• THE RECORDS:
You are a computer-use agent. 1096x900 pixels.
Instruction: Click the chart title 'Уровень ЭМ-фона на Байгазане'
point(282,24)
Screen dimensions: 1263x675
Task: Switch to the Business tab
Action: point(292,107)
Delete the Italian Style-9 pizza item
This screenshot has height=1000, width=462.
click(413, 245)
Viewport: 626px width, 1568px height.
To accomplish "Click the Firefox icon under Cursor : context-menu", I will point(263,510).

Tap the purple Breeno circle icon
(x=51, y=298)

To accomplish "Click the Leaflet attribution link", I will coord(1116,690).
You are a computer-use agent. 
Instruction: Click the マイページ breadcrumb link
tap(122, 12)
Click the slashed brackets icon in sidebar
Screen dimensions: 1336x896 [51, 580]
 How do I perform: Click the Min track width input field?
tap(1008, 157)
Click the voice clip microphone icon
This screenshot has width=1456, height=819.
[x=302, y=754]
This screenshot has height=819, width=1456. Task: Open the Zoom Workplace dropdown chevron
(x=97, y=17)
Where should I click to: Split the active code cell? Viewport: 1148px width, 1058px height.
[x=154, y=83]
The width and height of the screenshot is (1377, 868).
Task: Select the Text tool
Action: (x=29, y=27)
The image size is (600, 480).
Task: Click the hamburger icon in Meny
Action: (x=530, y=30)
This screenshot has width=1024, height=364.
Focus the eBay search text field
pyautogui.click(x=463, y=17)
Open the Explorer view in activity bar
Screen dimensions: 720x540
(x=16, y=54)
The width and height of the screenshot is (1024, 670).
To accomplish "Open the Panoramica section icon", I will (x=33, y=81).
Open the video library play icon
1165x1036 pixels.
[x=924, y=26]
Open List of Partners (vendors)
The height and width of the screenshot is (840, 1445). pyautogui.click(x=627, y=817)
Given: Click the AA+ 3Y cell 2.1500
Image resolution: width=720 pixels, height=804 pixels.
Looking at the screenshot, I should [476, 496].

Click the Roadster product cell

• WORK TO COMPLETE:
Can you reproduce the listing above with "Instruction" changed to "Command" and everything else left as it is?

• TASK RESULT:
You are a computer-use agent. 1096x900 pixels.
Command: Click the chart title 'Уровень ЭМ-фона на Байгазане'
point(282,24)
Screen dimensions: 1263x675
Task: Switch to the Business tab
Action: point(292,107)
Delete the Italian Style-9 pizza item
This screenshot has height=1000, width=462.
click(413, 245)
Viewport: 626px width, 1568px height.
To accomplish "Click the Firefox icon under Cursor : context-menu", I will point(263,510).

Tap the purple Breeno circle icon
(x=51, y=298)

To accomplish "Click the Leaflet attribution link", I will coord(1116,690).
You are a computer-use agent. 
Command: Click the マイページ breadcrumb link
tap(122, 12)
Click the slashed brackets icon in sidebar
Screen dimensions: 1336x896 [51, 580]
 How do I perform: Click the Min track width input field?
tap(1008, 157)
Click the voice clip microphone icon
This screenshot has width=1456, height=819.
[x=302, y=754]
This screenshot has height=819, width=1456. Task: Open the Zoom Workplace dropdown chevron
(x=97, y=17)
Where should I click to: Split the active code cell? Viewport: 1148px width, 1058px height.
[x=154, y=83]
The width and height of the screenshot is (1377, 868).
Task: Select the Text tool
Action: (x=29, y=27)
The image size is (600, 480).
Task: Click the hamburger icon in Meny
Action: (x=530, y=30)
This screenshot has width=1024, height=364.
Focus the eBay search text field
pyautogui.click(x=463, y=17)
Open the Explorer view in activity bar
Screen dimensions: 720x540
(x=16, y=54)
The width and height of the screenshot is (1024, 670).
To accomplish "Open the Panoramica section icon", I will (x=33, y=81).
Open the video library play icon
1165x1036 pixels.
[x=924, y=26]
Open List of Partners (vendors)
The height and width of the screenshot is (840, 1445). pyautogui.click(x=627, y=817)
Given: Click the AA+ 3Y cell 2.1500
Image resolution: width=720 pixels, height=804 pixels.
Looking at the screenshot, I should [476, 496].

Click the Roadster product cell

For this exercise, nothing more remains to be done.